Tristis, Tristis
One Shot
Parole: 1000
I RAGAZZI IN QUESTA STORIA SONO ENTRAMBI MAGGIORENNI!!
🪻
Hai detto che mi avresti raggiunto.
Hai detto che mi avresti sorriso ancora, che avresti guardato il Sole con me e ti saresti addormentato quando la Luna sarebbe sparita dal cielo. Hai detto che mi avresti protetto, che mi avresti abbracciato con quelle tue braccia spesse, che non avremmo mai più visto una pistola in vita nostra, che avremmo baciato il tramonto insieme e intrappolato il cielo nelle nostre tasche.
Mi hai mentito, Ash?
Perché mi hai mentito?
Continuo a chiedermelo. Continuo a guardare la lettera che mi è arrivata ieri mattina e la sola cosa che riesco a fare è guardare la data. Due giorni. Due giorni in cui io ho sorriso alla mattina e riso alla notte. Due giorni in cui immagino il momento in cui ti avrei rivisto, quando le nostre dita si sarebbero toccate di nuovo, quando ti avrei detto che tu per me significavi.

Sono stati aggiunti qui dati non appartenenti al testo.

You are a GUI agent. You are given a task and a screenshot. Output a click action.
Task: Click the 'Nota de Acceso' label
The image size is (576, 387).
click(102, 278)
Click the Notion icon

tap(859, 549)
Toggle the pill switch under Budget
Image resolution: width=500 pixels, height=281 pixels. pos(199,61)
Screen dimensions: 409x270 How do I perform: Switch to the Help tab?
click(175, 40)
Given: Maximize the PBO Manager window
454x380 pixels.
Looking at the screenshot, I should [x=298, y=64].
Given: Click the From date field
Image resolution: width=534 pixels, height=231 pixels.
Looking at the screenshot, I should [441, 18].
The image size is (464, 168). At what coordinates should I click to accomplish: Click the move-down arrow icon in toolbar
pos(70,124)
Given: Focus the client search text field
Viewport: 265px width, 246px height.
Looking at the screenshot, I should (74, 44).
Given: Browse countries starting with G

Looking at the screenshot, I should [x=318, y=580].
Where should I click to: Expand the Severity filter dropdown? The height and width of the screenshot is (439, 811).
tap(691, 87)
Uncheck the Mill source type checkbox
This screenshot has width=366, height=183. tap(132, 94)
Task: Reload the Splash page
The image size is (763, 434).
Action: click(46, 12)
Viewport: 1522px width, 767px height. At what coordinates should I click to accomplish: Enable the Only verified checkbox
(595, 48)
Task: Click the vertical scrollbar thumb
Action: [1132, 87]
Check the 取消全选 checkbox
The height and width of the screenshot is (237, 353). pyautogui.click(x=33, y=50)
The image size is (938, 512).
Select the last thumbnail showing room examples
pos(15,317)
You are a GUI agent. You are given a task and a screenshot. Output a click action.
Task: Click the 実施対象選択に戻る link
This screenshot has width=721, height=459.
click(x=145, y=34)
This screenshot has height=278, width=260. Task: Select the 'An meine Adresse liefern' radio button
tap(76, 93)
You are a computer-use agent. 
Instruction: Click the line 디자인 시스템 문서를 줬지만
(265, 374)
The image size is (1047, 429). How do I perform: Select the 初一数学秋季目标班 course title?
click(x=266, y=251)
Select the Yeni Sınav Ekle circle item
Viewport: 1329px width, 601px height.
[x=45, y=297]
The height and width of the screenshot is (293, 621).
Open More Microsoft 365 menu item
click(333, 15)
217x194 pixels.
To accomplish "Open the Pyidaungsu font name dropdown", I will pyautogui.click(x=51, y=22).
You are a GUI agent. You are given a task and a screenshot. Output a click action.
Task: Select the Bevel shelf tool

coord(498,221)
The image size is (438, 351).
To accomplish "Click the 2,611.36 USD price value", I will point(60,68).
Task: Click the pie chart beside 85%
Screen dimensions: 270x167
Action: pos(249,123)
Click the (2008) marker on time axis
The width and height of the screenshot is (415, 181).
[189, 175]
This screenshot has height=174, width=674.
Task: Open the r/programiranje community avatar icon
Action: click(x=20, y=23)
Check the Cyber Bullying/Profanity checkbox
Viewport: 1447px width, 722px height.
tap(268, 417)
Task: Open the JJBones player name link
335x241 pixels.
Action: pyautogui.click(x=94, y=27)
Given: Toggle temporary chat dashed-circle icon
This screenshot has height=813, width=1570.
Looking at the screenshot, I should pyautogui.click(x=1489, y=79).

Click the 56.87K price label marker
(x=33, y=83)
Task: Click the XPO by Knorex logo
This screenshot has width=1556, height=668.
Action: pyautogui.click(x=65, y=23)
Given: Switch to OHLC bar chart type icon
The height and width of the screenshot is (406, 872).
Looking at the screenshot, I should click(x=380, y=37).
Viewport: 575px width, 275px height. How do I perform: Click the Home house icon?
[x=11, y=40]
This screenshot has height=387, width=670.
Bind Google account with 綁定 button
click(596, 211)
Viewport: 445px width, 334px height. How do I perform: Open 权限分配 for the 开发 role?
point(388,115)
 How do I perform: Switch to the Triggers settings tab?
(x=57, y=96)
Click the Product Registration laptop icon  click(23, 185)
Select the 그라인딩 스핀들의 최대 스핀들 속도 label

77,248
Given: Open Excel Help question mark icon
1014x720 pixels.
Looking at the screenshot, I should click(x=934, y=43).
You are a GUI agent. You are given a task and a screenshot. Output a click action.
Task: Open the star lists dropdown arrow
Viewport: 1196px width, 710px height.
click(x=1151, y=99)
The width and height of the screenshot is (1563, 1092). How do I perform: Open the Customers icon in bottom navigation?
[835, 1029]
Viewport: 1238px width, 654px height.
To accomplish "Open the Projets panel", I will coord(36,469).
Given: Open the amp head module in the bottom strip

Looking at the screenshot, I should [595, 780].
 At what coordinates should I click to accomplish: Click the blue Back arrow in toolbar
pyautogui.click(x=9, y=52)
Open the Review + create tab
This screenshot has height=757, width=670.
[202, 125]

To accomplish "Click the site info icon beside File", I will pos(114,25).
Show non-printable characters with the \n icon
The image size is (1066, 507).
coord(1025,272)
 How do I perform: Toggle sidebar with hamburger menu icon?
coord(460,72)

Significavi più di quanto fossi disposto ad ammettere, ma per te avrei fatto questo sforzo Ash.
Ti parlai della mia prima gara una volta. Tu mi guardavi, sorridevi come se avessi avuto davanti il regalo più bello del mondo, ed io ero scioccamente felice. Mi bastavano i tuoi occhi addosso per sentire di poter vincere contro ogni mostro, di poter combattere ogni guerra ci si sarebbe parata davanti. Mi sbagliavo, Ash. Non avrei dovuto ingoiare le parole che premevano per uscire, né trattenere quelle che di notte mi facevano battere il cuore allo stesso ritmo delle pale di un aereo in moto.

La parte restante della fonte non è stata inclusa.